È una riflessione che assume un significato ancora maggiore osservando la composizione della sperimentazione. La presenza contemporanea delle principali banche commerciali e dei maggiori operatori specializzati nei pagamenti elettronici dimostra che l’obiettivo della BCE non è sostituire il sistema bancario, ma costruire una nuova infrastruttura monetaria nella quale gli intermediari continueranno a svolgere un ruolo centrale. Allo stesso tempo, la sperimentazione servirà a valutare anche gli effetti che un eventuale trasferimento di liquidità verso l’euro digitale potrebbe produrre sulla raccolta bancaria e, di conseguenza, sulla capacità delle banche di finanziare famiglie e imprese.
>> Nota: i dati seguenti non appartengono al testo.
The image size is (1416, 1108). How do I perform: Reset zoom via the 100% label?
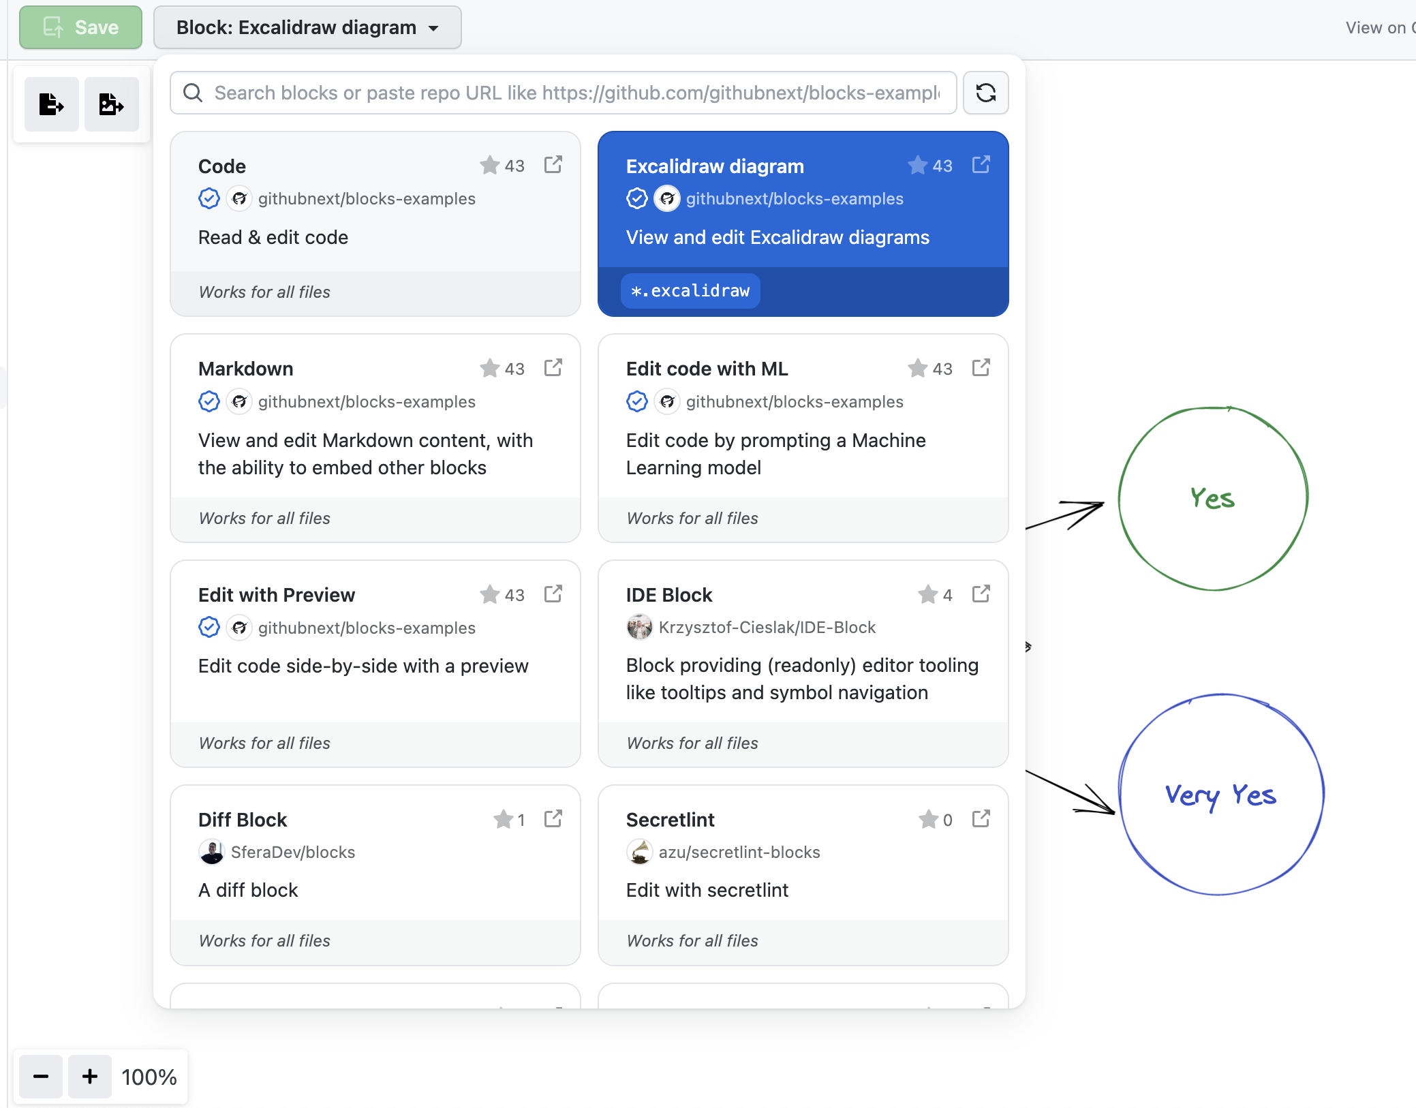[x=149, y=1077]
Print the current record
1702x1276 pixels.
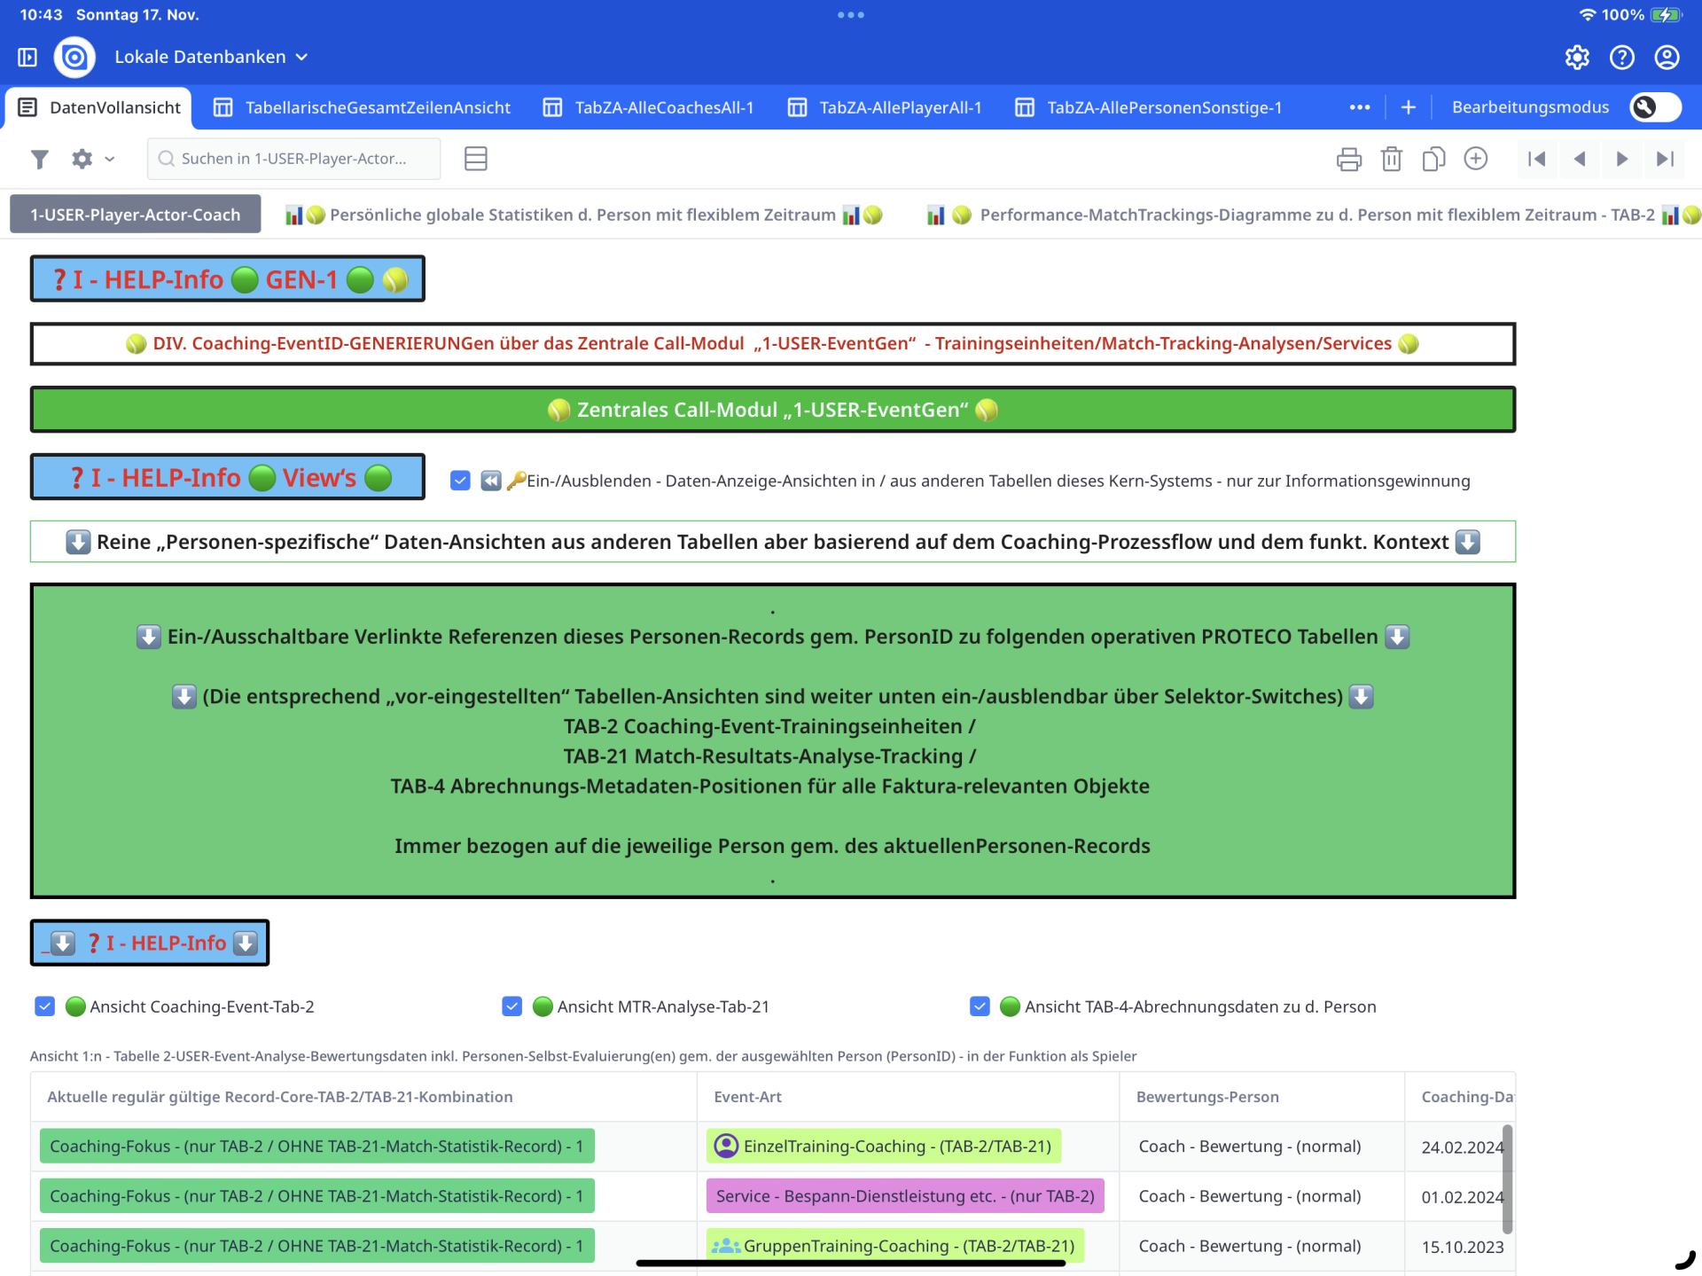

Rimane infine una riflessione di carattere più generale, già affrontata più volte sulle pagine di Parole in Economia richiamando il pensiero del professor Giacinto Auriti. La questione monetaria non riguarda esclusivamente gli strumenti tecnici attraverso i quali si effettuano i pagamenti, ma investe il rapporto tra moneta, sovranità, proprietà e cittadinanza. Secondo tale impostazione, ciò che assume rilevanza non è la natura pubblica o privata dell’emittente, bensì il riconoscimento della proprietà della moneta in capo al popolo.

Pur trattandosi di una visione dottrinale distinta dall’attuale assetto dell’Eurosistema, essa continua ad offrire uno stimolo culturale importante nel dibattito contemporaneo, ricordando che ogni innovazione monetaria dovrebbe essere valutata non soltanto sotto il profilo dell’efficienza, ma anche alla luce dei diritti e delle libertà dei cittadini.

La fase pilota che prenderà avvio nel 2027 costituirà quindi un banco di prova fondamentale. Sul piano tecnologico sarà chiamata a dimostrare affidabilità, sicurezza e semplicità d’utilizzo. Sul piano giuridico e politico dovrà invece dimostrare che innovazione e libertà possono realmente convivere. Perché il vero indicatore del successo dell’euro digitale non sarà il numero delle transazioni effettuate, ma la capacità dell’Europa di preservare il diritto di ogni cittadino a scegliere liberamente come utilizzare la propria moneta.

Fonti

  • Banca Centrale Europea (ECB), progetto “Digital Euro”.
  • Parlamento europeo, proposta di regolamento sull’euro digitale.
  • Commissione europea, Digital Euro Package.
  • Open, Euro digitale, come funzionerà la sperimentazione: 40 banche, 10mila volontari e pagamenti reali (10 luglio 2026).
  • ANSA Economia e Radiocor – Il Sole 24 Ore, informazioni sulla fase pilota e sugli intermediari partecipanti.